Enquanto o Supremo Tribunal Federal discute em que medida o Ministério Público pode conduzir investigações no campo criminal, a Procuradoria-Geral da República adquiriu um complexo sistema de interceptações telefônicas com capacidade para monitorar centenas de ligações simultaneamente. É o chamado Guardião, o mesmo sistema usado pela Polícia Federal.

O equipamento foi adquirido durante a gestão do então procurador-geral Cláudio Fontelles, provavelmente da empresa catarinense Dígitro, a fabricante do Guardião e fornecedora da Polícia Federal. Não há indicações de que os procuradores tenham utilizado o sistema para interceptar ligações. A Procuradoria-Geral da República confirmou que a máquina de grampear foi adquirida. No entanto, até esta segunda-feira (18/6), a PGR não deu explicações sobre o porquê de ter adquirido o equipamento.

O Guardião é um software com funções automáticas como a de monitorar qualquer outra linha que se conecte com o telefone inicialmente visado. Feita a conexão, a segunda linha passa a ser interceptada, antes mesmo que possa ser expedida uma autorização judicial para isso. O sistema permite ainda que as ligações gravadas sejam transferidas em tempo real para algum outro telefone, por exemplo, para o celular do delegado responsável pela investigação. Assim, ele pode ficar da sua casa acompanhando seus investigados.

De acordo com reportagem publicada pela revista IstoÉ desta semana, a Polícia Federal possui mais 28 aparelhos semelhantes ao Guardião. Já as polícias civis estaduais em todo o país têm outros 60. Pelos cálculos da revista, atualmente, cerca de 20 mil escutas estão em andamento — cinco mil comandadas pela PF e 15 mil, pela Polícia Civil.

A espantosa descoberta — a aquisição de máquinas de grampear telefones por parte do Ministério Público — tem conexão com uma outra iniciativa que a PGR evita comentar. Ainda no governo Fernando Henrique Cardoso, um grupo de procuradores da República capitaneados por Guilherme Schelb e Luiz Francisco de Souza teria instalado em Brasília uma central de investigação e espionagem para auxiliar na produção de ações por improbidade administrativa em série contra integrantes do governo federal.

A informação chegou ao ex-presidente José Sarney por intermédio de ex-colaboradores de seu governo. Sarney procurou pelo então procurador-geral da República, Geraldo Brindeiro, mas a central só seria desativada mais tarde pelo sucessor de Brindeiro, Cláudio Fontelles. Procurados pela revista Consultor Jurídico, Brindeiro e Fontelles não quiseram fazer comentários a respeito. A assessoria de Antonio Fernando Souza, atual titular da PGR, tampouco respondeu aos pedidos de informações encaminhados.

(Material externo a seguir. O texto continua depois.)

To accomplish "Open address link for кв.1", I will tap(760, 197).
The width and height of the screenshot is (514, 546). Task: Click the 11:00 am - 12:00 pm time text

Procurada pela ConJur, a Polícia Federal não quis comentar o fato de a PGR ter um Guardião. De acordo com a assessoria de imprensa, não cabe à PF fazer “juízo de valor. Apenas investigar”.

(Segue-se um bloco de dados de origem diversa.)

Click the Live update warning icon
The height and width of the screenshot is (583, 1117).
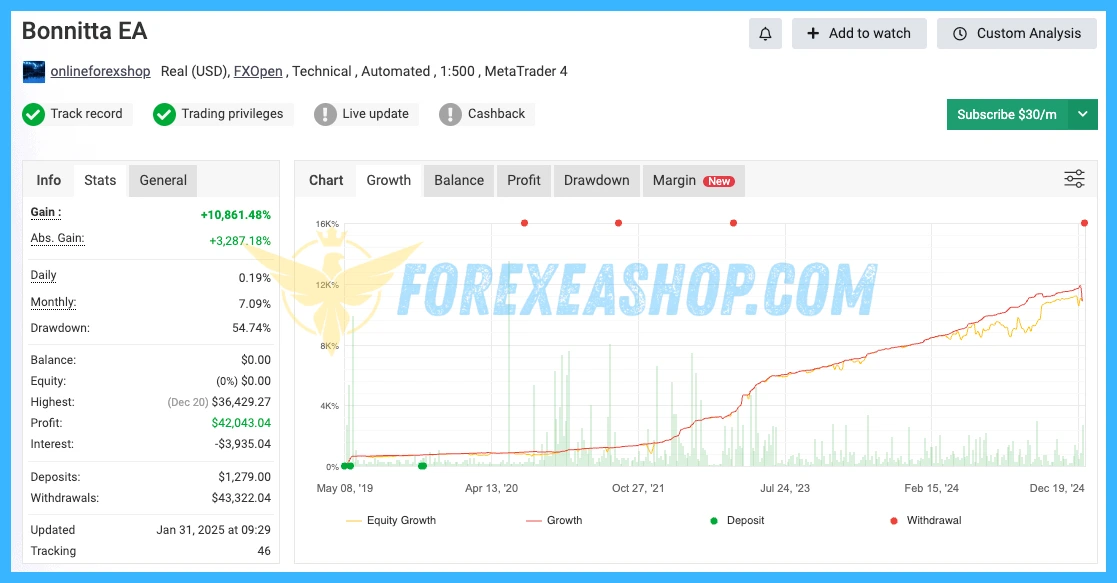325,114
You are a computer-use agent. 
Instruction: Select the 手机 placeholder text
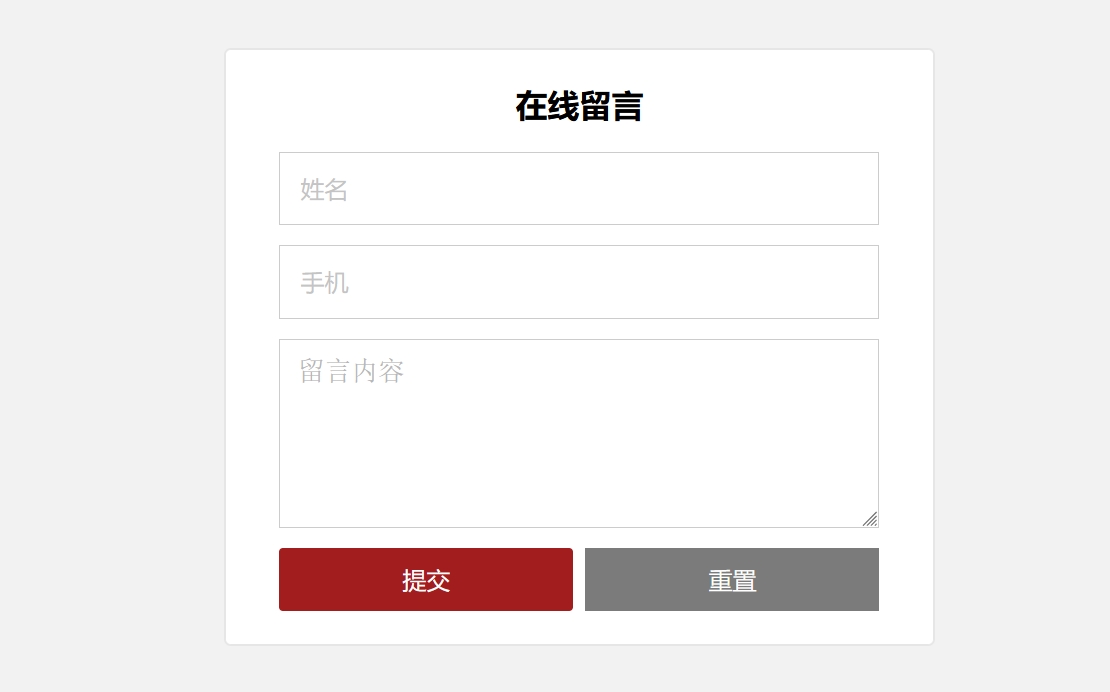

A Federação Nacional dos Policiais Federais (Fenapef), ao contrário, recebeu com espanto a informação. “É um equívoco. Quem tem de investigar é a Polícia, e não a PGR”, indignou-se o presidente da federação, Marcos Vinício de Souza Wink. Sobre a especulação de que a PGR teria comprado o Guardião para fornecer para a Polícia Federal, Wink também foi taxativo: “é como se a Procuradoria começasse a comprar viaturas e armamento para fornecer para a Polícia. Não é o papel dela”.

Para o presidente da Associação dos Juízes Federais (Ajufe), Walter Nunes, não há problema nenhum no fato de a PGR ter comprado um Guardião, desde que as escutas sejam feitas com autorização judicial. “No entanto, o uso desse aparelho passa pelo reconhecimento do poder investigatório do Ministério Público. Eu entendo que o MP pode conduzir investigação criminal, mas isso ainda tem de ser definido pelo Supremo Tribunal Federal.”